=== Textabschnitt ===

Keine Lust auf Big Brother

Soziale Netzwerke bieten vielfältige Möglichkeiten. Für den britischen Premierminister David Cameron sind sie zurzeit eher lästig. Aufgrund der anhaltenden Krawalle unter Jugendlichen erwägt er, Twitter, Facebook oder Blackberry-Dienste zu beschränken – und erntet dafür heftige Kritik.
Von PRO

Mit dem angedachten Verbot verbunden ist auch die Frage, ob und wie viel Privatsphäre der Staat überwachen darf. "Wenn Menschen soziale Netzwerke für Gewalt nutzen, müssen wir sie stoppen", begründet der Premierminister – laut "Zeit Online" – sein Vorhaben vor dem britischen Parlament. Der "Guardian"-Autor und bekannte Blogger Jeff Jarvis verglich Camerons Idee mit der Vorgehensweise von "China oder arabischen Tyrannen". Omar Waraich, ein pakistanischer Journalist, bezieht sich mit seiner Kritik auf eine Aussage des britischen Regierungschefs, der die sozialen Medien vor wenigen Jahren noch als "mächtiges Instrument in den Händen der Bürger", und "nicht ein Mittel der Repression" gesehen habe, zitiert ihn "Zeit Online".

=== Zu verwendende Datensätze ===

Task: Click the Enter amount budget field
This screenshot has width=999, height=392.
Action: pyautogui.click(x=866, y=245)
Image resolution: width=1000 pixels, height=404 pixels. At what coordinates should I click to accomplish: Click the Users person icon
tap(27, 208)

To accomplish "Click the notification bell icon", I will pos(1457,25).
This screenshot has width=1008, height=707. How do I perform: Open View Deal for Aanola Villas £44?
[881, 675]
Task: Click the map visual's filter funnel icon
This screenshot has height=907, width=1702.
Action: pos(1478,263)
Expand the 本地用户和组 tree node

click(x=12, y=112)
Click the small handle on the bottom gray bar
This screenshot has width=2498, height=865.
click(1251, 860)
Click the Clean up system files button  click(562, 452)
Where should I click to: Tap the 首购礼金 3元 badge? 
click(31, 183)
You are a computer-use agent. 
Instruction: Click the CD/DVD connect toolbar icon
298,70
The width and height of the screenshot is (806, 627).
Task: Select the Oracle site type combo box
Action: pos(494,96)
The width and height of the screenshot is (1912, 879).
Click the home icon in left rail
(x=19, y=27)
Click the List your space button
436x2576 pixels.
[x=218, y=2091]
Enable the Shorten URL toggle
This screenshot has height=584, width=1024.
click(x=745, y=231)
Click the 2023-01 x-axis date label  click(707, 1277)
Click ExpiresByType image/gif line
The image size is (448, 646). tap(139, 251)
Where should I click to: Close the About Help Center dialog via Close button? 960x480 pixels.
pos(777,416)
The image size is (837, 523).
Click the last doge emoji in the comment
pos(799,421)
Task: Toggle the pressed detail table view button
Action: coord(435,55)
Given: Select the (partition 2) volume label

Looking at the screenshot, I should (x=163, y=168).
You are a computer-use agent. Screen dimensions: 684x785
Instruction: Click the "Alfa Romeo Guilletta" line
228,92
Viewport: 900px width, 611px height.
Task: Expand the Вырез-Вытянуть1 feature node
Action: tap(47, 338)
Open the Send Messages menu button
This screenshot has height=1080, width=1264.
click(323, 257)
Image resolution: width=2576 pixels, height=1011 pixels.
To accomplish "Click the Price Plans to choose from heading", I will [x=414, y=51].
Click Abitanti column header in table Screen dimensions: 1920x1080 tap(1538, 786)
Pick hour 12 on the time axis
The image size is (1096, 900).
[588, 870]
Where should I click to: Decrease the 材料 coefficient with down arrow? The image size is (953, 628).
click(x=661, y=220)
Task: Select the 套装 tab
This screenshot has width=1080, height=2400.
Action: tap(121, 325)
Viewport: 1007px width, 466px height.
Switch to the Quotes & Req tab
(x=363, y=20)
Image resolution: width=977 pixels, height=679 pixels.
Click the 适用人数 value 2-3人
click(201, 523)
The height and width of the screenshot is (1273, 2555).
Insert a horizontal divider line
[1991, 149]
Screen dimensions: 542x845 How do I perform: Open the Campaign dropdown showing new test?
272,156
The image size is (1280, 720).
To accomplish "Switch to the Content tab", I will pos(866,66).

===

Aufgaben und Übungen:
a: Gib aus dem Textabschnitt über Camerons Pläne zu sozialen Netzwerken den Teil von "Soziale Netzwerke bieten" bis einschließlich "dafür heftige Kritik." wortgetreu wieder.
b: Skaliere nur den Teil der Datensätze von der Zeile mit "Task: Select the 套装 tab" bis einschließlich zum Ende der Datensätze. Gib genau diese Zeilen samt Anweisungen vollständig wieder und multipliziere dabei jede Koordinate in den Antworten mit 0,55, gerundet auf ganze Zahlen (ab ,5 aufrunden).
Der Textabschnitt und die Datensätze haben unterschiedliche Quellen.

Lösungen nach Aufgaben:
a:
Soziale Netzwerke bieten vielfältige Möglichkeiten. Für den britischen Premierminister David Cameron sind sie zurzeit eher lästig. Aufgrund der anhaltenden Krawalle unter Jugendlichen erwägt er, Twitter, Facebook oder Blackberry-Dienste zu beschränken – und erntet dafür heftige Kritik.

b:
Task: Select the 套装 tab
This screenshot has width=1080, height=2400.
Action: tap(67, 179)
Viewport: 1007px width, 466px height.
Switch to the Quotes & Req tab
(x=200, y=11)
Image resolution: width=977 pixels, height=679 pixels.
Click the 适用人数 value 2-3人
click(111, 288)
The height and width of the screenshot is (1273, 2555).
Insert a horizontal divider line
[1095, 82]
Screen dimensions: 542x845 How do I perform: Open the Campaign dropdown showing new test?
150,86
The image size is (1280, 720).
To accomplish "Switch to the Content tab", I will pos(476,36).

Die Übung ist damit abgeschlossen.